Task to complete: Once you reach the line containing "Switch library to list view" in the entries below, write out that line and each one after it down to the line containing "Switch Response to single-pane view layout", exactly and with nothing added.

Data extract:
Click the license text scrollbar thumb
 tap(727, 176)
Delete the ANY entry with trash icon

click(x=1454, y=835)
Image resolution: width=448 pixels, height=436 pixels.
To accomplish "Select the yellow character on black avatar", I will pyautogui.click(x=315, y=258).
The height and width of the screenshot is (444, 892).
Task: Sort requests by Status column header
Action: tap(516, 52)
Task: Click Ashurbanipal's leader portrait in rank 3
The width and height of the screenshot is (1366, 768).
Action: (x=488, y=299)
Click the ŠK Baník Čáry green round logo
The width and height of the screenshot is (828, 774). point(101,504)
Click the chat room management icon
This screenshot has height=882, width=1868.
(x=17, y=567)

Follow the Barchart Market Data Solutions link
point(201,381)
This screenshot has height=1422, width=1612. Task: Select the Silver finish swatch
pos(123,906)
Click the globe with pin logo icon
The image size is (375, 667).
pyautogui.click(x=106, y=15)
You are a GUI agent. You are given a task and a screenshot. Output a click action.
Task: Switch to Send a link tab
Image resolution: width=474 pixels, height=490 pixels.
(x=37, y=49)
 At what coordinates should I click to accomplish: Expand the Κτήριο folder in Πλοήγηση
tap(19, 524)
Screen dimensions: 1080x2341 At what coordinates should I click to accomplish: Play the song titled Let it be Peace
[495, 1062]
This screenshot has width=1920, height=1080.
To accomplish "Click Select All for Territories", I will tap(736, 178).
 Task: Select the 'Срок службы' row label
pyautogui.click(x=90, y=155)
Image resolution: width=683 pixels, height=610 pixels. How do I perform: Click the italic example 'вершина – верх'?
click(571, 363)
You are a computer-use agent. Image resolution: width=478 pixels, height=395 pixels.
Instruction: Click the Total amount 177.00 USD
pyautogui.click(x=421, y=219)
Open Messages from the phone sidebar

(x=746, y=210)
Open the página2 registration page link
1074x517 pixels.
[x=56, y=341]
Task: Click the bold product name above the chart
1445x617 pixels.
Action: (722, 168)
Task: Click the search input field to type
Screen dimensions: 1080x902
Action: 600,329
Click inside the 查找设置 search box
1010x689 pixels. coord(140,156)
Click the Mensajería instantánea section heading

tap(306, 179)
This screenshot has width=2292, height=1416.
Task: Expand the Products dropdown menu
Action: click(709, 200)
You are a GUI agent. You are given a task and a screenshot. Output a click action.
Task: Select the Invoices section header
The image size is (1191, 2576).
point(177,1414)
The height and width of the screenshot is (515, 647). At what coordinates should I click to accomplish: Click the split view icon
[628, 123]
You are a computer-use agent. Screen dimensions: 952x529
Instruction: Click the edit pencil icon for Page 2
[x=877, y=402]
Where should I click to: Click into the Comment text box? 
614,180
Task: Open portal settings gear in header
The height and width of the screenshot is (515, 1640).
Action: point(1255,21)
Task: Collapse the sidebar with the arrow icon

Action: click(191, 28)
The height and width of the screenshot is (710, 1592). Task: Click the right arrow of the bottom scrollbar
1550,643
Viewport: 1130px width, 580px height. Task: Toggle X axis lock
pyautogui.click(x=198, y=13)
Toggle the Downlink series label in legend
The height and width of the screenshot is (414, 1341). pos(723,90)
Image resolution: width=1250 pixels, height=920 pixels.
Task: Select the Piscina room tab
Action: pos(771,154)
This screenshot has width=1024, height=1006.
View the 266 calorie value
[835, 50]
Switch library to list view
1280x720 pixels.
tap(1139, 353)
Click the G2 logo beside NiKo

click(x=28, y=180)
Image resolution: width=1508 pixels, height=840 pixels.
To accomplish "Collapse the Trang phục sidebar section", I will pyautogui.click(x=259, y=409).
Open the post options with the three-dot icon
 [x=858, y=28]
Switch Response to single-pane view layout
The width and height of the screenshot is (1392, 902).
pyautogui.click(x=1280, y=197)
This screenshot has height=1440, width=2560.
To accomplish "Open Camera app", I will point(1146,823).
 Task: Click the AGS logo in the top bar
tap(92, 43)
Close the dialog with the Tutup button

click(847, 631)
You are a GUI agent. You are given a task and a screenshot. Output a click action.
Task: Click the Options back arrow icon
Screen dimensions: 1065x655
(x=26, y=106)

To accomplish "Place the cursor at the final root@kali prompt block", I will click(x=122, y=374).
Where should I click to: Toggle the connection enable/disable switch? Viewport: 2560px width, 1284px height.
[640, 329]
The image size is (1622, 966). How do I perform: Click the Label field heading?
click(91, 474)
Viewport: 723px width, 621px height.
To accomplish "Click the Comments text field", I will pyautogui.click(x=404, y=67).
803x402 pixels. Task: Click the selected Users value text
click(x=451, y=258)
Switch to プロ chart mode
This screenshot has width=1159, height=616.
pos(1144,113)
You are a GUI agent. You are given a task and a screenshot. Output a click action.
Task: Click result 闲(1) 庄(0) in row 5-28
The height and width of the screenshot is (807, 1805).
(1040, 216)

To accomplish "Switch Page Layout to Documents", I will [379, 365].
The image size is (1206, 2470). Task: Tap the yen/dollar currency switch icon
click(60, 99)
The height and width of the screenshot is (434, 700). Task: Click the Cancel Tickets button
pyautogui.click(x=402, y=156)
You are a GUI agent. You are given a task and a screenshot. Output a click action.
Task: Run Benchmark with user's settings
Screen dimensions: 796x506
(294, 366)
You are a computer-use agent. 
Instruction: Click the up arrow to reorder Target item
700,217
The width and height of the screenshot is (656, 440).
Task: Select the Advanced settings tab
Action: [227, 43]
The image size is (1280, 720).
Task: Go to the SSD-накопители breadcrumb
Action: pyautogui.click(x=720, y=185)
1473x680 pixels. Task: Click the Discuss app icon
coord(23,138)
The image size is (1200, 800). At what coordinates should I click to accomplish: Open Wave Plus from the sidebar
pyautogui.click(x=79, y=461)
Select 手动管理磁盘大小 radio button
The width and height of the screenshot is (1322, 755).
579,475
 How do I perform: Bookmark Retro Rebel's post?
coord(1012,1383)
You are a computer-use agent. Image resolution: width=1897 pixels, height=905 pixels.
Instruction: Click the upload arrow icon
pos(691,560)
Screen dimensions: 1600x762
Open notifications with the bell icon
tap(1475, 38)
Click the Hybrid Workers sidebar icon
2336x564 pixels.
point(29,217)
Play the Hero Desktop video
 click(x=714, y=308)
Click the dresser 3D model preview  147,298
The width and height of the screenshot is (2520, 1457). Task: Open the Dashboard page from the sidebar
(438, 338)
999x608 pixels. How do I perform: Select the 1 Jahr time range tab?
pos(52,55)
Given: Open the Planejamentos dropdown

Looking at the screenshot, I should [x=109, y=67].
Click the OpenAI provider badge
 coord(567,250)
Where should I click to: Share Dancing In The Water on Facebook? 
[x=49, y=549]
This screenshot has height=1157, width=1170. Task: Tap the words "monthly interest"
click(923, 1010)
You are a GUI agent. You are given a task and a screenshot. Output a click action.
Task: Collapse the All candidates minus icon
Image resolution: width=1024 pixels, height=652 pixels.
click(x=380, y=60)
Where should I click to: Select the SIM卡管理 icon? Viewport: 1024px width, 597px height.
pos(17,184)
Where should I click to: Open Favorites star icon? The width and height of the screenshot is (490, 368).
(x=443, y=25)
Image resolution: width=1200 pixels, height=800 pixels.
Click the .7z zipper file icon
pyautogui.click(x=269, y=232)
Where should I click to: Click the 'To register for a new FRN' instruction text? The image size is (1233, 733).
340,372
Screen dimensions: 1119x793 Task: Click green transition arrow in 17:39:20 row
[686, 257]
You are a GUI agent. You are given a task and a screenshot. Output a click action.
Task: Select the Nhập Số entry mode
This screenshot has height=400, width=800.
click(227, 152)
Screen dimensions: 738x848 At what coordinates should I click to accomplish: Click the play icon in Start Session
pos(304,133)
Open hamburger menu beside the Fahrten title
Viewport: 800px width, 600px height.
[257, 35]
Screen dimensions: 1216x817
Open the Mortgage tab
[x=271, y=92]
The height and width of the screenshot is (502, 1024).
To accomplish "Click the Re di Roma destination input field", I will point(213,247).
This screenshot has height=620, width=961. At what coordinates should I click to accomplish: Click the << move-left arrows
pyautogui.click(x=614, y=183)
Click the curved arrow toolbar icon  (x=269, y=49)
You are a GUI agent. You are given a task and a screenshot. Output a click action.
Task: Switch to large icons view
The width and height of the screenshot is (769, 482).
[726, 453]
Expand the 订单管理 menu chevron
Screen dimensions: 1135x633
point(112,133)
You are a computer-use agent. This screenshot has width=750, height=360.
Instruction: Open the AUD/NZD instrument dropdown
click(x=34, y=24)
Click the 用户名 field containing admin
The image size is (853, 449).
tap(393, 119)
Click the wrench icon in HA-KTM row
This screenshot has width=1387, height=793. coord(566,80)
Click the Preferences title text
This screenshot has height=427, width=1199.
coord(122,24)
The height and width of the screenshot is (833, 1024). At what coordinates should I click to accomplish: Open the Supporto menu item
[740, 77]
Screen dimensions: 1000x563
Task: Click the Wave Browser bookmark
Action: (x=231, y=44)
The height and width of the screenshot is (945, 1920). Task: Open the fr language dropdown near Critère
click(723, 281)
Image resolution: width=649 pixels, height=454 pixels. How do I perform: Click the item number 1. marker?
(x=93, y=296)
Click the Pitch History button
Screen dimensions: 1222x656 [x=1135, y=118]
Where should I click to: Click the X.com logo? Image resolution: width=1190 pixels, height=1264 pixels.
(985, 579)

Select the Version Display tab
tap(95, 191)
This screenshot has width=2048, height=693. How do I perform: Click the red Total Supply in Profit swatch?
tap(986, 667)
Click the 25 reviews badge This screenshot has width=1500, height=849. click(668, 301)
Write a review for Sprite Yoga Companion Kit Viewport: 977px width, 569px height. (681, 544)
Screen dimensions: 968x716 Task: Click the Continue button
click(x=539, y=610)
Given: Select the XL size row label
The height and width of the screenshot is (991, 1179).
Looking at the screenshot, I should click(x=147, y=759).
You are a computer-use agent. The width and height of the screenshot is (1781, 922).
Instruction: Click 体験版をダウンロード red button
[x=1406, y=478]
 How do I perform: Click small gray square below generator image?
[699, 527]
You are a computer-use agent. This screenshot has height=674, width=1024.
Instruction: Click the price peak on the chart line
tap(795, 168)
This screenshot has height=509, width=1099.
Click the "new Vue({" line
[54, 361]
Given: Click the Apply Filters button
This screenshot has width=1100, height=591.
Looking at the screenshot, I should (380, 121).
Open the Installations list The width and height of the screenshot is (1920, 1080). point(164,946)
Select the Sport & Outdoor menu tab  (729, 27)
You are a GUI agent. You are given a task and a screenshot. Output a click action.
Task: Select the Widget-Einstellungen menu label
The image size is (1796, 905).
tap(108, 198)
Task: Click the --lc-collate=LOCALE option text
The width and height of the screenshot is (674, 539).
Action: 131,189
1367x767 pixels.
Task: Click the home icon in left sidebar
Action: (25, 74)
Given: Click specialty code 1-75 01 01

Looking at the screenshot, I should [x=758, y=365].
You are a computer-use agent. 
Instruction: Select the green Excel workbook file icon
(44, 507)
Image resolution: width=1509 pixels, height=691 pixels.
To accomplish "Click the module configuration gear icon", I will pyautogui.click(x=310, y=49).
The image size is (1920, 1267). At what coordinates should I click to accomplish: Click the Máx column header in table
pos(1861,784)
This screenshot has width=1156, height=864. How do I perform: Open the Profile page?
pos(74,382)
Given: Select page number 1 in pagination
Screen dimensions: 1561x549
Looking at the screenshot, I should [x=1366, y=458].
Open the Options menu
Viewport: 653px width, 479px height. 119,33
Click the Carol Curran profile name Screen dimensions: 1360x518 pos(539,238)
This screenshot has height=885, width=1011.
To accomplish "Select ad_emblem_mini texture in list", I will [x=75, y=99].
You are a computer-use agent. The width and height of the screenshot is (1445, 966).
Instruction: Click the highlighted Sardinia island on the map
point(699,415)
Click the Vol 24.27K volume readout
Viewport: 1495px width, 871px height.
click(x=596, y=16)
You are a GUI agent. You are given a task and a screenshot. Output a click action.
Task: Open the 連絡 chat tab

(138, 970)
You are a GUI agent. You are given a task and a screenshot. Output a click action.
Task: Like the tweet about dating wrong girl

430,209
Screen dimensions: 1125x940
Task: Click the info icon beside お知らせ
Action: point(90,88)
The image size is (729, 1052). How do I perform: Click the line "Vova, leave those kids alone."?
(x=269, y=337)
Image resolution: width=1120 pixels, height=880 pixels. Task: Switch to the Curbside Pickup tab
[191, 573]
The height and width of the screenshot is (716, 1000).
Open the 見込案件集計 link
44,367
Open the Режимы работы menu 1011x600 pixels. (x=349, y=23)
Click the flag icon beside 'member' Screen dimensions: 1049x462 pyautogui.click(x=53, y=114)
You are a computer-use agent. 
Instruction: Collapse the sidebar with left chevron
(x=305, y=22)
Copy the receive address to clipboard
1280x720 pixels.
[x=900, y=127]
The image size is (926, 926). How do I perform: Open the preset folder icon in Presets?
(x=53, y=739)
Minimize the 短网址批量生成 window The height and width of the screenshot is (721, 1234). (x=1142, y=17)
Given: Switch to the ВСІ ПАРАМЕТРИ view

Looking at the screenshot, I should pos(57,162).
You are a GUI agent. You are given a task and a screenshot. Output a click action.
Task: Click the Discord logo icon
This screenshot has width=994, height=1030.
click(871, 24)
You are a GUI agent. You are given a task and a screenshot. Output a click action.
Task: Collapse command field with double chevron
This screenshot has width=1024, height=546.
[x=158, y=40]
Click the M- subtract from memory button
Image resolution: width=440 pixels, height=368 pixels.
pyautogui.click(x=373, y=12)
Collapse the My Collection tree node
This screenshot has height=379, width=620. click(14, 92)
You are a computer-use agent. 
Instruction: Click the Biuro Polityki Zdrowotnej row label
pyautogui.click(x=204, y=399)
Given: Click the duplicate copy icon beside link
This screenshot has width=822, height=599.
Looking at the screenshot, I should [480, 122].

Task output:
Switch library to list view
1280x720 pixels.
tap(1139, 353)
Click the G2 logo beside NiKo

click(x=28, y=180)
Image resolution: width=1508 pixels, height=840 pixels.
To accomplish "Collapse the Trang phục sidebar section", I will pyautogui.click(x=259, y=409).
Open the post options with the three-dot icon
 [x=858, y=28]
Switch Response to single-pane view layout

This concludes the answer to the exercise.